Carrera Cartel: The Collection Page 3
She dragged the back of her hand across her mouth. “I don’t remember asking your opinion.”
“Can I get a gin and tonic, please?” A man two seats down from me wore a pissed off impatient look I didn’t care for and waved a credit card in her face. My jaw ticked, but before I could put him in his place, pale blue eyes that could start a war pinned him to his seat.
“Here,” she drawled in a marked Southern accent as she threw a basket of chips on the bar. “Fill your mouth so shit stops coming out of it. I’ll get to you in a minute.”
Normally, that’d be cause for termination, but she amused the hell out of me. I couldn’t stand weak women, and this girl had enough fire for a room full of them. Plus, the asshole had it coming. I began to understand why Emilio spent so many nights at the cantina.
Catching my eye, a wicked smirk lifted the corners of her mouth as she placed her forearms on the bar and leaned in close enough for me to catch the scent of citrus and vanilla. It was a bizarre combination that lit a heated trail straight from my nose to my pants.
“So, what is it you want?”
You. Naked and spread out on this bar.
“I doubt you could handle it.” I refused to blink, holding her stare, making sure she understood the double entendre. I wanted to push her to see how she’d react, but honestly, I knew the answer to both meanings.

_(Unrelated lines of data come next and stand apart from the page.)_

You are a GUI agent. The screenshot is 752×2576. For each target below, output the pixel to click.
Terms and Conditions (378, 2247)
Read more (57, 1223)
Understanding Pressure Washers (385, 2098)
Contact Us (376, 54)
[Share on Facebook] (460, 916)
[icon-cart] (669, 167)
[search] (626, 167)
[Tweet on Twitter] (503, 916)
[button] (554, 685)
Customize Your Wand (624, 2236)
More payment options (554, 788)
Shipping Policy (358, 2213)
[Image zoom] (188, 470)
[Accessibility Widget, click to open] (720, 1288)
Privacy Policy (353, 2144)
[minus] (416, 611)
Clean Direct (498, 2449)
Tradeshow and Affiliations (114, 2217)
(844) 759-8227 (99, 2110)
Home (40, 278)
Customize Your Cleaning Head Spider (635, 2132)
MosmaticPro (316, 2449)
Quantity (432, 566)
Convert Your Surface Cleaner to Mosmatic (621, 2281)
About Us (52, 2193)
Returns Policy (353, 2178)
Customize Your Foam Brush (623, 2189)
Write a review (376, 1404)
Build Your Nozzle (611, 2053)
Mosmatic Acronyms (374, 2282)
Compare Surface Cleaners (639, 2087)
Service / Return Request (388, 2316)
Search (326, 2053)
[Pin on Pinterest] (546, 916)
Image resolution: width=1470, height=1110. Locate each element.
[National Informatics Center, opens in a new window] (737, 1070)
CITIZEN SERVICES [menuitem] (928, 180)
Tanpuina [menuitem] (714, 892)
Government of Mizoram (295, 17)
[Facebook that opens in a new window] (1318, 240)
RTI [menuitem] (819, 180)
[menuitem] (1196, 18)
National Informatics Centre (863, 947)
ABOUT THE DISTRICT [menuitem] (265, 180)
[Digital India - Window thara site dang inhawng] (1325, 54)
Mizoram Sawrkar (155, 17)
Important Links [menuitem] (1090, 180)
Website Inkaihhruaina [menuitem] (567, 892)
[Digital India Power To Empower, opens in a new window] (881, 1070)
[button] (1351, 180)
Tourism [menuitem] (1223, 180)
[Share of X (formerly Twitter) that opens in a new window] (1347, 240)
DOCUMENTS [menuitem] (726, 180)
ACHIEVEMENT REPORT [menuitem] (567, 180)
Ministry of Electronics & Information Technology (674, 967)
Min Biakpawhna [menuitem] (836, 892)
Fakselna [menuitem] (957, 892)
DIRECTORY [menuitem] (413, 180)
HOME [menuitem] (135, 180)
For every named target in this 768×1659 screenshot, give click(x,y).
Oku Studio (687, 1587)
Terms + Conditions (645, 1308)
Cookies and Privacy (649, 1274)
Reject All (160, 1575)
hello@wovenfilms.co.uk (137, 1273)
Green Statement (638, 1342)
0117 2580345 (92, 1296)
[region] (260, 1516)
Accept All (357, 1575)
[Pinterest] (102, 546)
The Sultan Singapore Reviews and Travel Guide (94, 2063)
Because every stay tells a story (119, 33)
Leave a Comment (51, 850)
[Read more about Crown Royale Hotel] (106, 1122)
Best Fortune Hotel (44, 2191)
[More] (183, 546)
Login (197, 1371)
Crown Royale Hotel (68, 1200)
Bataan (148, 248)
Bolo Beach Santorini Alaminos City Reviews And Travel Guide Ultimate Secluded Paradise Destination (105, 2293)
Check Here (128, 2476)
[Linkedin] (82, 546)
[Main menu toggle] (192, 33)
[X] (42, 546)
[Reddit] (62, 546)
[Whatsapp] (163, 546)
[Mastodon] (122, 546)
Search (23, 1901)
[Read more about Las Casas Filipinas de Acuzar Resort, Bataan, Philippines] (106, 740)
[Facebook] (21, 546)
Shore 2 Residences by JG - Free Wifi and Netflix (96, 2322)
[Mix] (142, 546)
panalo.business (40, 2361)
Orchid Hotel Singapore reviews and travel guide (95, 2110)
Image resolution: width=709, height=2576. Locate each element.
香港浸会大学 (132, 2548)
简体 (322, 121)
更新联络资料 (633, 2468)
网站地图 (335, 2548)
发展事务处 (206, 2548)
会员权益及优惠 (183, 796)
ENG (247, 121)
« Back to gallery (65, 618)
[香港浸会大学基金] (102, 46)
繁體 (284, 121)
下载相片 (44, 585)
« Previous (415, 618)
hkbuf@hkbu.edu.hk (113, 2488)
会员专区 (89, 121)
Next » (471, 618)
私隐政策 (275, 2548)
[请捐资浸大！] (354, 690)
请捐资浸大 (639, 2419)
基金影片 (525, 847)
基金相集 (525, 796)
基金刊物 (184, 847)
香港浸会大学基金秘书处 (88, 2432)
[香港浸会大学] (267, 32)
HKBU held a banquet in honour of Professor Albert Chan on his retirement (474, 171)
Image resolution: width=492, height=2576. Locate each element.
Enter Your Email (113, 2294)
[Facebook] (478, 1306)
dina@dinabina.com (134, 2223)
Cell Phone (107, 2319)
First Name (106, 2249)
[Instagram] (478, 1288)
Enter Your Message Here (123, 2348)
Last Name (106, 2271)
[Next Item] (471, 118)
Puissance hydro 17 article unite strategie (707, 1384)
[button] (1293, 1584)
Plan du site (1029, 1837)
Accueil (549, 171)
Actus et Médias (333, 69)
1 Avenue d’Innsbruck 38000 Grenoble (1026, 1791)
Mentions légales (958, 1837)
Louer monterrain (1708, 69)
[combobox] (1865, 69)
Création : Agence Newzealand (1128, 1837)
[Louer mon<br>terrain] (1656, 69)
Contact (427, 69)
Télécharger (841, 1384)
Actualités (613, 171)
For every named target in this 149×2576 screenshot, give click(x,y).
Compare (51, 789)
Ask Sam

Nobody had been worth a fuck yet. I didn’t see why this would be any different.
My challenge seemed to piss her off and invigorate her at the same time. “Oh, I don’t know about that. Haven’t had any complaints yet.” Spreading her fingers wide on both hands, she slid her arms out and narrowed her eyes. “Give me your best shot.”
I’d give you my worst. I’d wreck you and leave you broken.
“Añejo tequila. Straight shot, in a stem glass—not a highball—room temp.” With her bizarre, intoxicating scent still fucking with my head, I realized she was knocking me off my game. I didn’t like it. So, being the ass I was, and remembering Emilio’s tendencies toward cheapness, I leaned in close. “And if it hasn’t aged at least three years, shove it up the owner’s ass.”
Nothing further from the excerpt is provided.